La Cour des comptes a publié début octobre son rapport sur la Sécurité sociale. La teneur de ce rapport pourrait se résumer de la façon suivante : choc sur le constat, flou sur les propositions. Alors que les finances sociales ont été fortement impactées par la crise du Covid, bien plus encore que pendant la crise de 2008-2010, avec un déficit du régime général (+FSV) de 34 Mds € en 2021 et qui devrait atteindre encore 21 Mds € en 2022, la Cour des comptes ne fait que peu de propositions. Elle renvoie à de précédents rapports pour ce qui est des dysfonctionnements constatés dans nos régimes de retraite ou de santé, et elle fait preuve d'une extrême prudence sur les réformes à mener.

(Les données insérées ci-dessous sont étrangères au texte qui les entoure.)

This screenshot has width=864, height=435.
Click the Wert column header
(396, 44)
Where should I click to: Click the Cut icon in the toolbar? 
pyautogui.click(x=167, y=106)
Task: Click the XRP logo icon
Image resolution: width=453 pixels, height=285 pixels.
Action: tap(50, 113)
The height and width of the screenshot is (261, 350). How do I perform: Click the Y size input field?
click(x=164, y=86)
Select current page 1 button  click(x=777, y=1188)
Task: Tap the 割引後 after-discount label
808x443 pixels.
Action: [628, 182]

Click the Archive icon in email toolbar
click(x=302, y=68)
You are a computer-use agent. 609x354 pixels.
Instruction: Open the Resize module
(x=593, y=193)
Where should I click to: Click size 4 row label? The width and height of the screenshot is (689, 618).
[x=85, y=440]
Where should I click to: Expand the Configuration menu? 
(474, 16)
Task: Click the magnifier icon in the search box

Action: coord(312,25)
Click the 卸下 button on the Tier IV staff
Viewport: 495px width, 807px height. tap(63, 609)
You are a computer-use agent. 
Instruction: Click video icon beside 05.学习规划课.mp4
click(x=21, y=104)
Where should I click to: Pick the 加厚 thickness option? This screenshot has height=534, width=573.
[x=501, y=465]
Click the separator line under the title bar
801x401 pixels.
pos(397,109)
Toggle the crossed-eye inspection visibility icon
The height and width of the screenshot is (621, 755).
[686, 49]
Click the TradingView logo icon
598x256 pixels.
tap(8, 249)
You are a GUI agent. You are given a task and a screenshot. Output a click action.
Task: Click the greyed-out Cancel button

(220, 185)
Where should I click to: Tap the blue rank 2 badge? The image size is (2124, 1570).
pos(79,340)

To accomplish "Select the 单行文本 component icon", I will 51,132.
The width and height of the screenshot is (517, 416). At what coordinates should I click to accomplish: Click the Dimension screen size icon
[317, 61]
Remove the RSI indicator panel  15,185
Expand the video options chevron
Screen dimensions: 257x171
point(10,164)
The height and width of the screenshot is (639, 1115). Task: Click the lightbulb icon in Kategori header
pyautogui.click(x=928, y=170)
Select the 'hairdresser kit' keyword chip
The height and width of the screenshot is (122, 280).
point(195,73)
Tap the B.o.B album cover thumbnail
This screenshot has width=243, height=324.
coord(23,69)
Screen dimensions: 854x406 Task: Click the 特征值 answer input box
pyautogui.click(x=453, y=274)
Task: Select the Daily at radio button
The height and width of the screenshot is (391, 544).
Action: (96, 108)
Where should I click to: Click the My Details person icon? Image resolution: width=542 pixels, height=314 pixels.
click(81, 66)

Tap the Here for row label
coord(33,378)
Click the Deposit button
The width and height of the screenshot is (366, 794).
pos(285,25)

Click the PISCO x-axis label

Sur vingt ans, entre 2000 et 2019, l’augmentation de la part des dépenses publiques dans le PIB (+ 4,5 points) s’explique par l’évolution des dépenses sociales : + 2,8 points pour les dépenses de retraite et + 1,7 point pour les dépenses publiques de santé. Les finances sociales constituent donc la priorité du redressement des comptes publics, les dépenses sociales[1] représentent en effet plus de la moitié des dépenses publiques.

Dans le détail, les chiffres donnent le vertige pour 2020 

Le régime général et le FSV ont présenté un déficit de 38,7 Mds € en 2020 (39,7 Mds pour tous les régimes obligatoires de base +FSV, en raison du déficit de la CNRACL de 1,5 Md). En 2010, au plus fort de la crise il était de 29,6 Mds € et était revenu à 1,9 Md € en 2019. Un retour à l’équilibre qui s’est donc étalé sur 9 exercices alors que le déficit était largement inférieur à celui constaté en 2020.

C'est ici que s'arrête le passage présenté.